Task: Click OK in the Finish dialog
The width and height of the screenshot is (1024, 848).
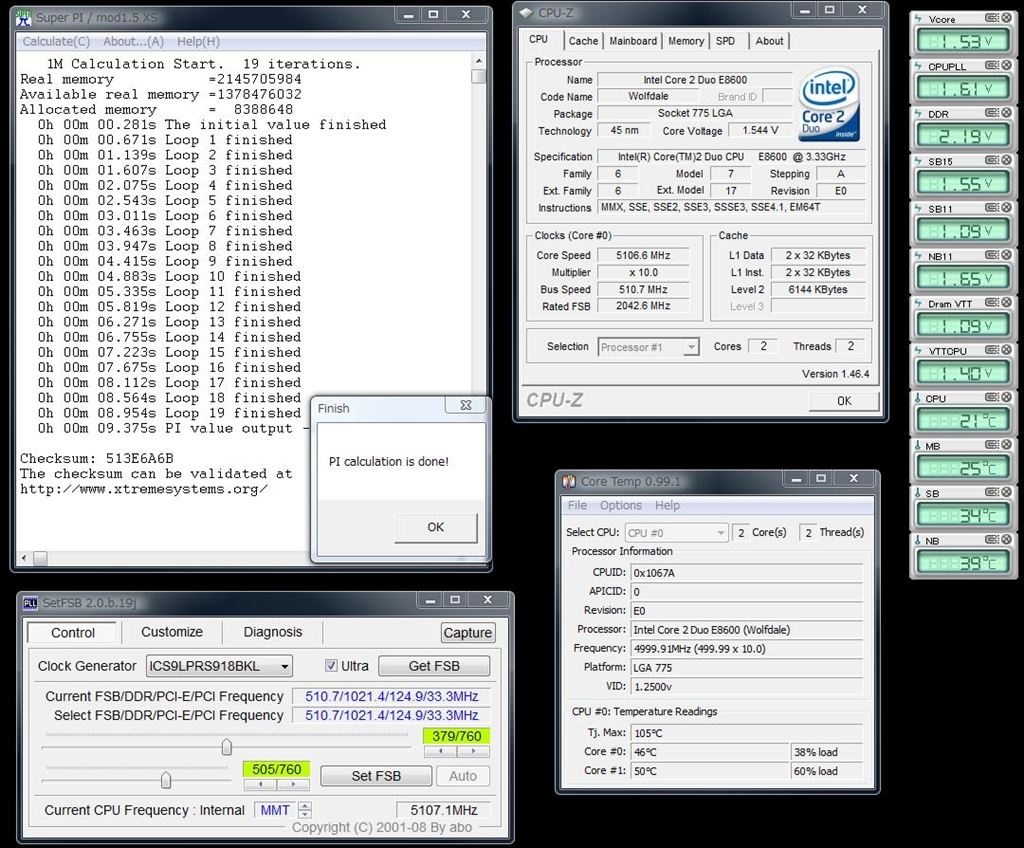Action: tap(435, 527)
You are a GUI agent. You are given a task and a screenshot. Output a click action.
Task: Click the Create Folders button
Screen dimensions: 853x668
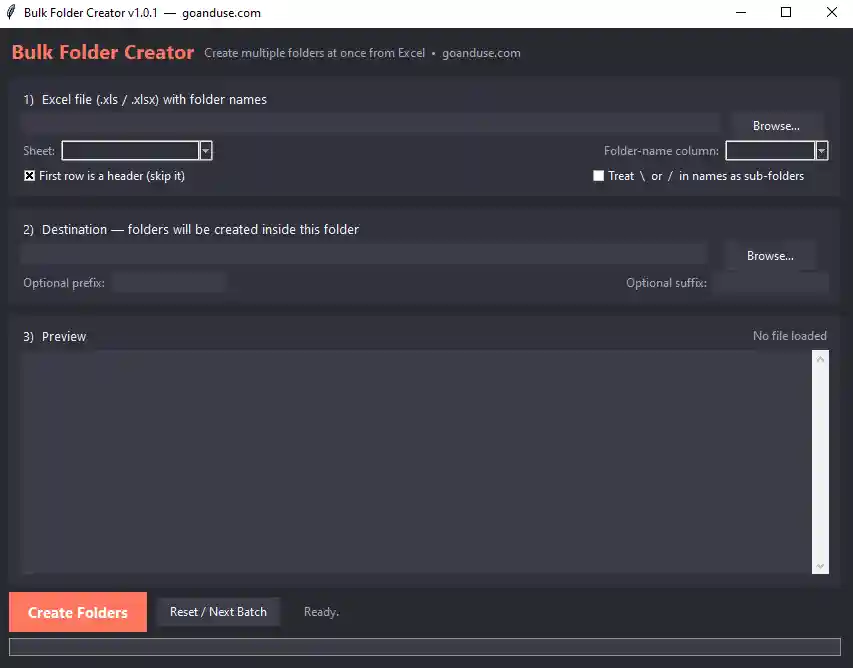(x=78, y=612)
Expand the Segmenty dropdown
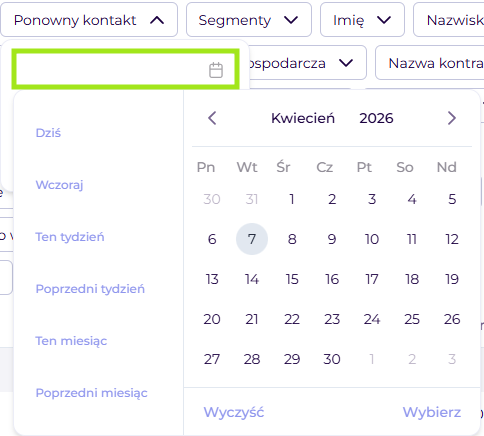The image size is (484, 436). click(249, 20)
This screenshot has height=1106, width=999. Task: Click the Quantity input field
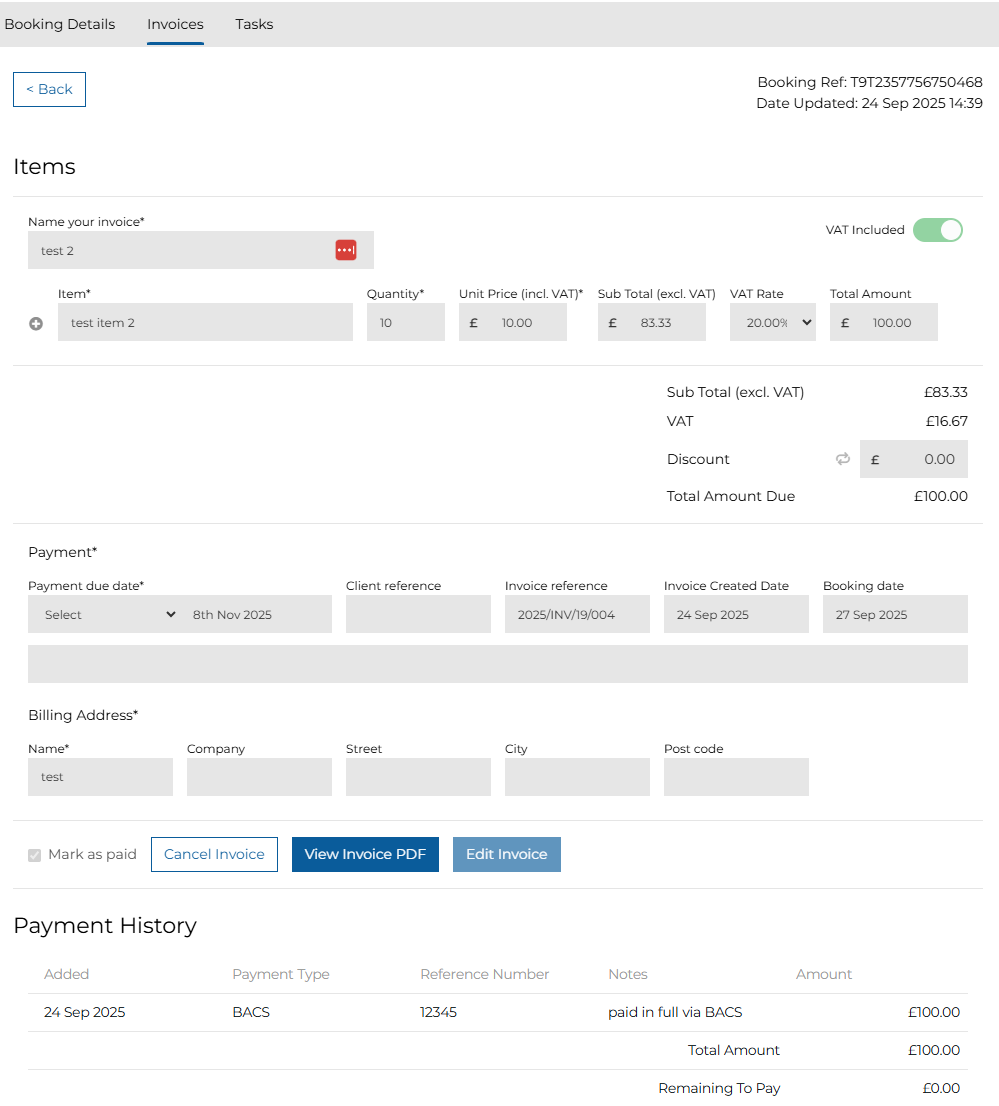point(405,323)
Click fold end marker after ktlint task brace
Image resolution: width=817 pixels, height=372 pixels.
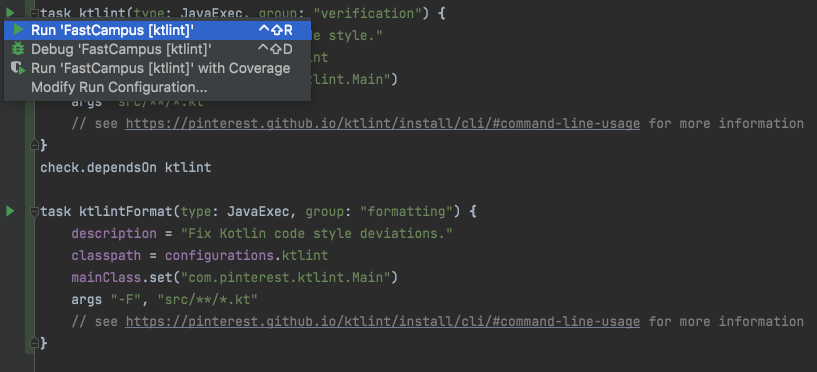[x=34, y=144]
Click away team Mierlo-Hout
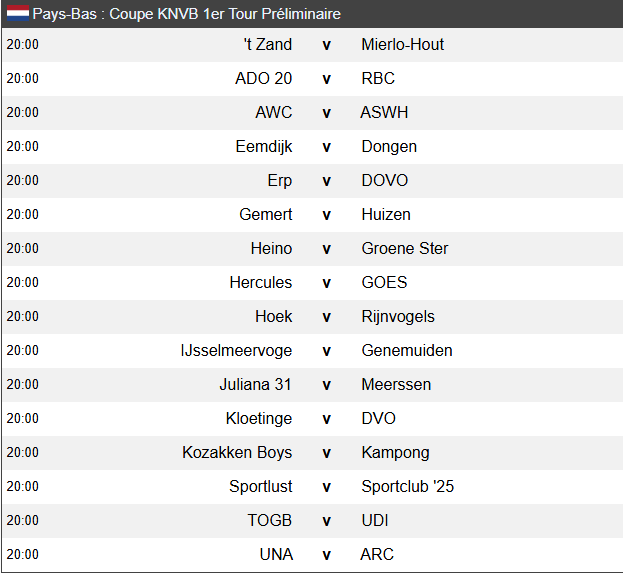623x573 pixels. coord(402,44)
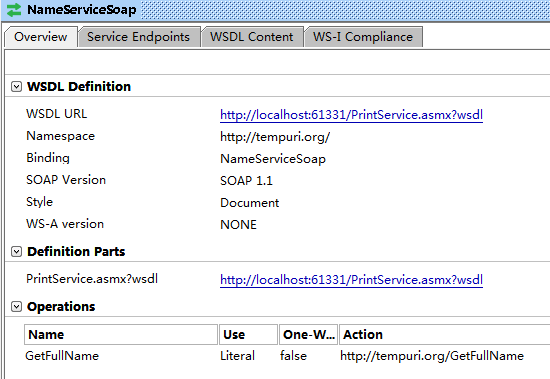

+-------+

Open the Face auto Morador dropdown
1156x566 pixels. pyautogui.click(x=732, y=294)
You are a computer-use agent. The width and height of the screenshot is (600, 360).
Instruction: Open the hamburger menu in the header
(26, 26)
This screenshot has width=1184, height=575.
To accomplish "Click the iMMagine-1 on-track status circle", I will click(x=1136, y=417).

+-------+

| Assigned task |
Give only the number of lines above that hold the string "agent".

| Result |
2